Afterward, he would elaborate on specific cases, driving home the cruelness of the illegal immigrants: “In California, an air force veteran was raped, murdered, and beaten to death with a hammer by an illegal alien with a long criminal history. In Georgia, an illegal alien was recently charged with murder for killing, beheading, and Maryland, MS-13 gang members who arrived in the United States as unaccompanied minors were arrested and charged last year after viciously stabbing and beating a 16-year-old girl.” This use of fear-mongering would paint a dire depiction to the general public, like an army of criminals coming to invade our country, or illegal Mexican gang members running around stabbing people.

 

However, this talking point is instantly nullified by the almost obvious realization that more crimes against American citizens are committed by American citizens. The Huffington Post reports that the criminal conviction rates for illegal immigrants in Texas is consistently lower than that of the native born population: “‘As a percentage of their respective populations, there were 56 percent fewer criminal convictions of illegal immigrants than of native-born Americans in Texas in 2015,’ author Alex Nowrasteh writes.”

 

According to factcheck.org, the growth of the illegal immigrant population has been declining since the mid 2000s: “DHS estimated that the growth of the illegal immigrant population had slowed considerably, saying the population increased by 470,000 per year from 2000 to 2007, but only by 70,000 per year from 2010 to 2015.”

 

Furthermore, border apprehensions have fallen considerably as well: “Apprehensions on the Southwest border peaked in 2000 at 1.64million and have generally declined since, totaling 396,579 in 2018.” Both of these statistics show that illegal immigration as a whole has been going down.

 

How exactly, then, is illegal immigration a national emergency when it has been decreasing ever since President George W. Bush? Humorously enough, when Jim Acosta and another reporter questioned Trump about this after he declared a national emergency,Trump instantly dismissed him,saying he had “better numbers.” Much to my amazement, Trump and his supporters still contend that illegal immigration is an issue that needs to be addressed immediately, and the only feasible way is to spend billions on a wall.

 

Illegal immigration is not a principle source of crime, and has been declining for the past decade: clearly not an imminent crisis that the whole nation would have to redirect funds from other helpful agencies for. A wall is not a panacea to border troubles, as there are more efficient, modern tactics to address illegal crossings.

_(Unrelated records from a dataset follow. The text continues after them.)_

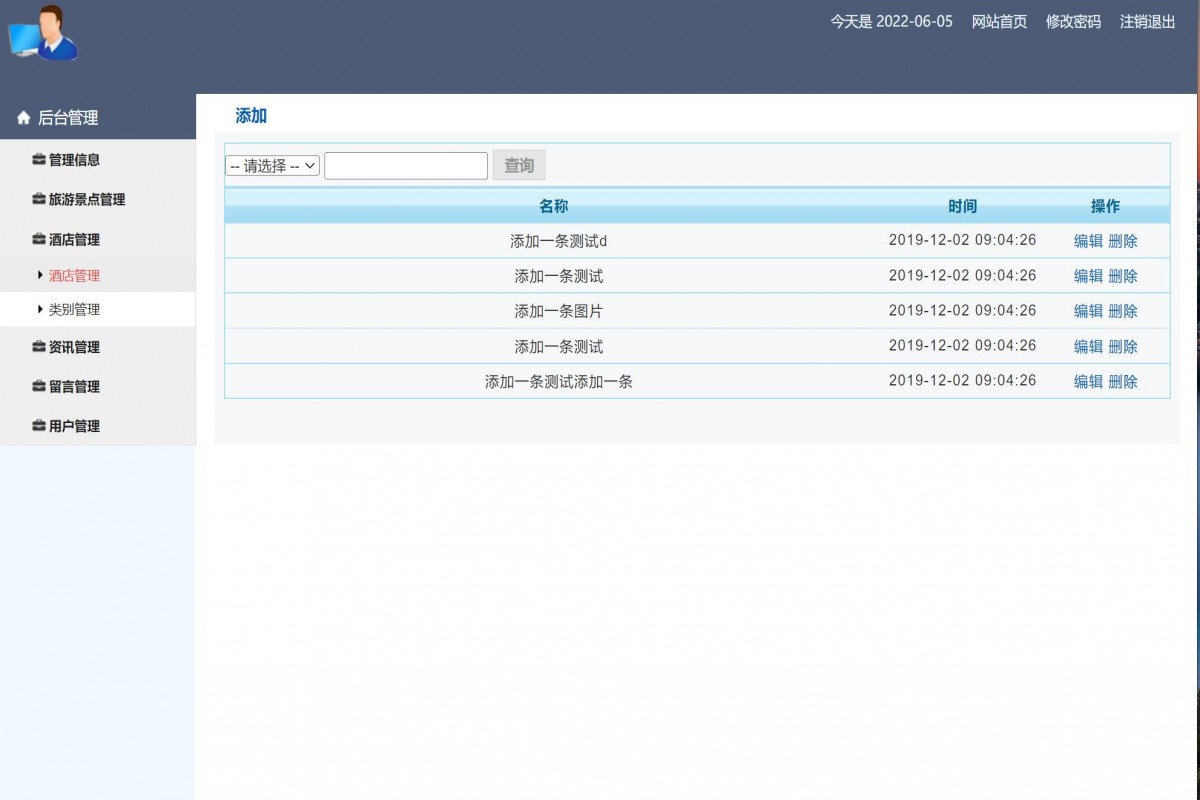Open the 添加 link above the table
The height and width of the screenshot is (800, 1200).
coord(250,116)
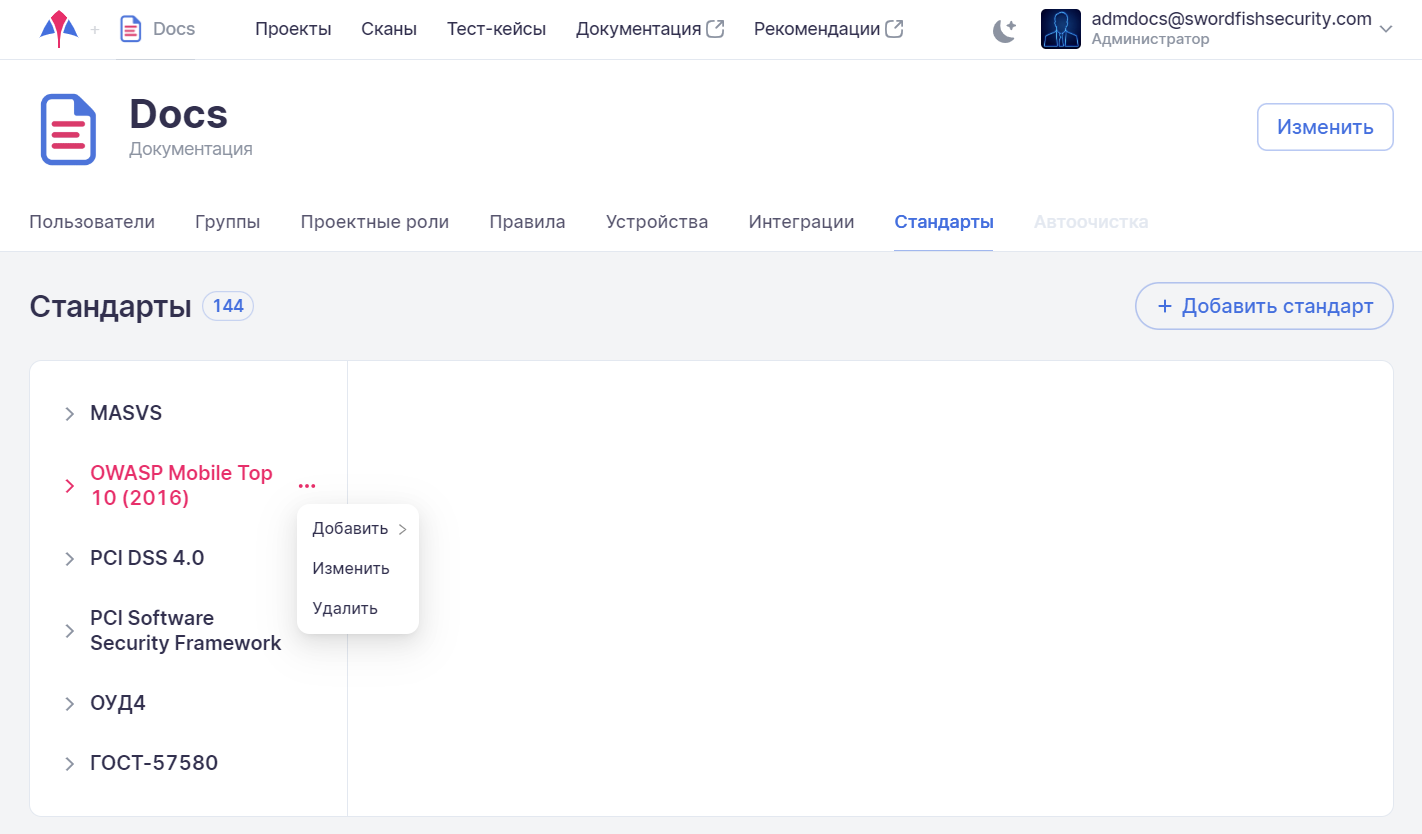Open the Добавить submenu in context menu

coord(358,529)
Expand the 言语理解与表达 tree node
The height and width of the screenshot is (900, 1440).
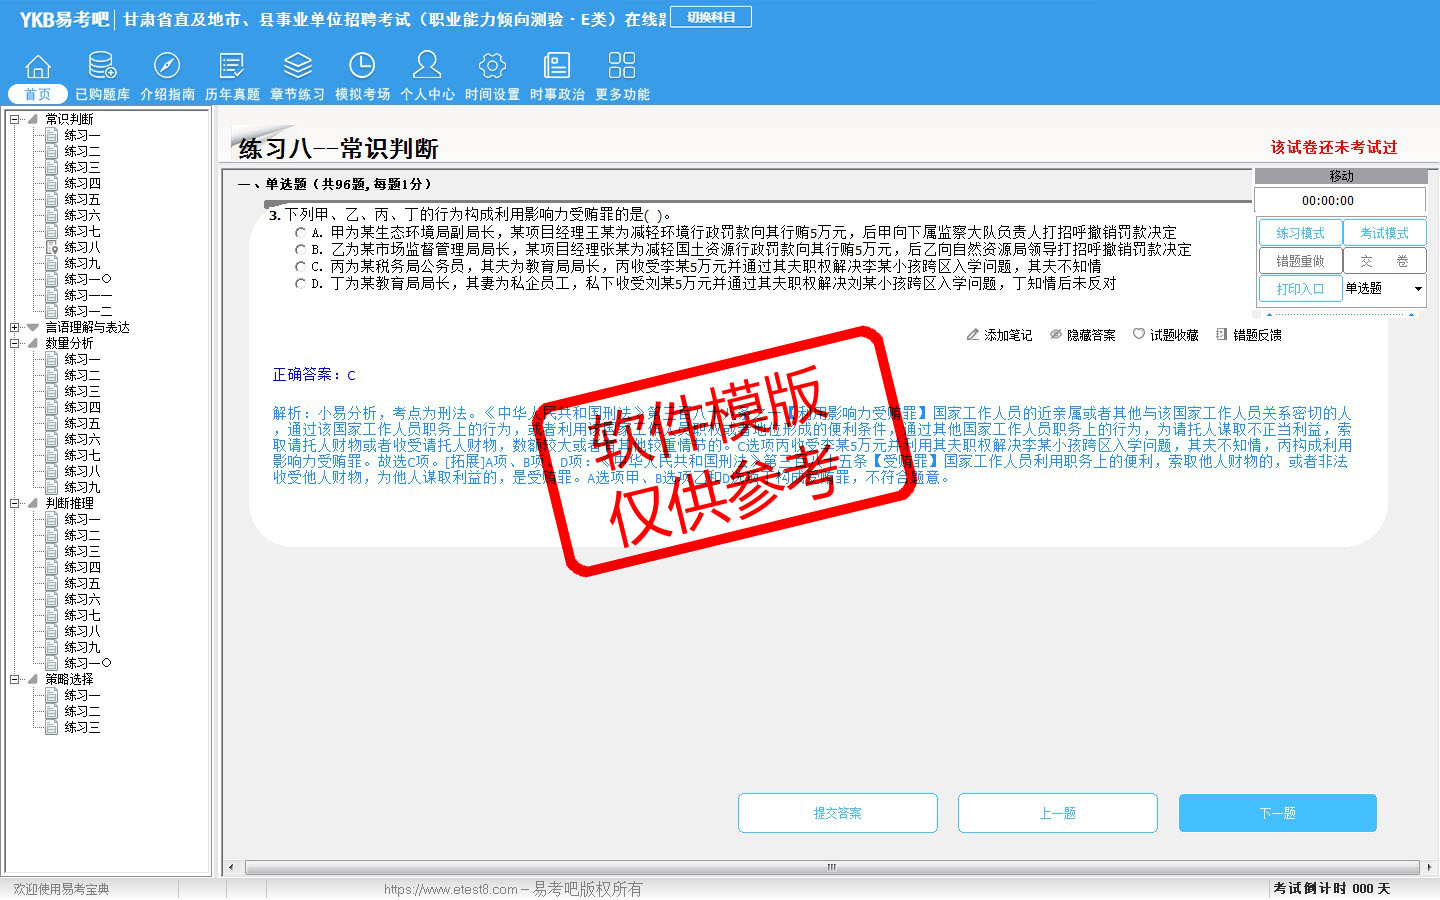[15, 327]
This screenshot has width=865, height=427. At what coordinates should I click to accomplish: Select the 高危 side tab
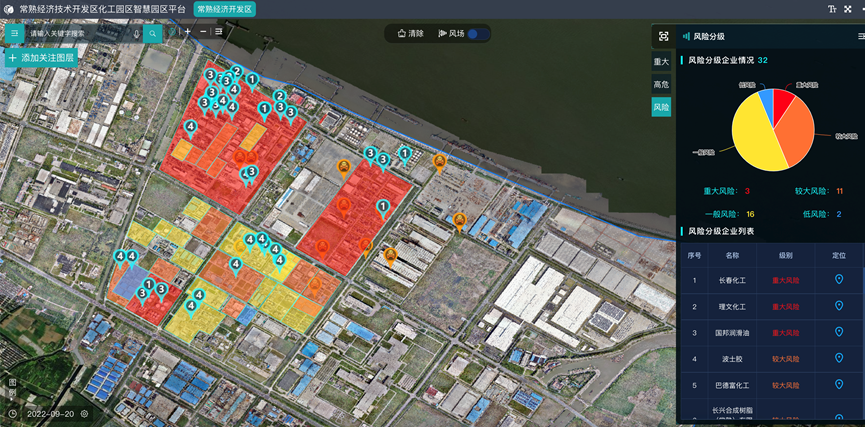(661, 84)
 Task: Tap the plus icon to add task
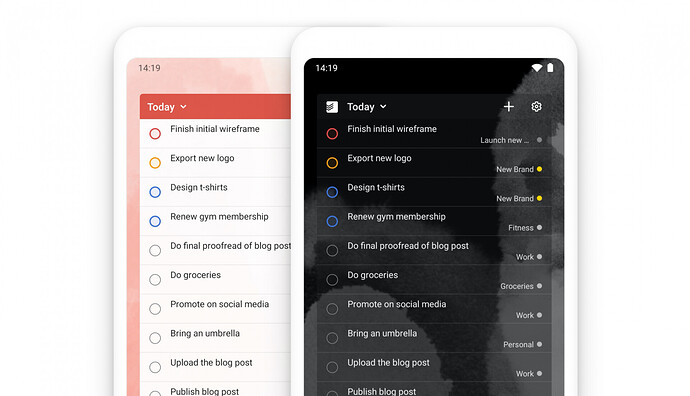coord(509,106)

The wall has already gone through Congress and received the funds thought appropriate. Ultimately, the national emergency was completely unnecessary, deployed only for President Trump to get what he wants: his big, shiny wall to fulfill his campaign promise and appease his conservative supporters.

 

When it comes to the issue of the wall debate itself, partisan politics dissolved the matter into absurdity. It will be nice to process individuals who come into this country to assure that gang members or criminals do not commit crimes against its citizens, but, once again, this issue is far from being of imminent importance and we do not need awall to fix it.

 

Climate change and poverty are extant while Latin Americans still suffer in their home countries as they try to escape to the Land of the Free. An emergency about a campaign promise can go on the backburner for now.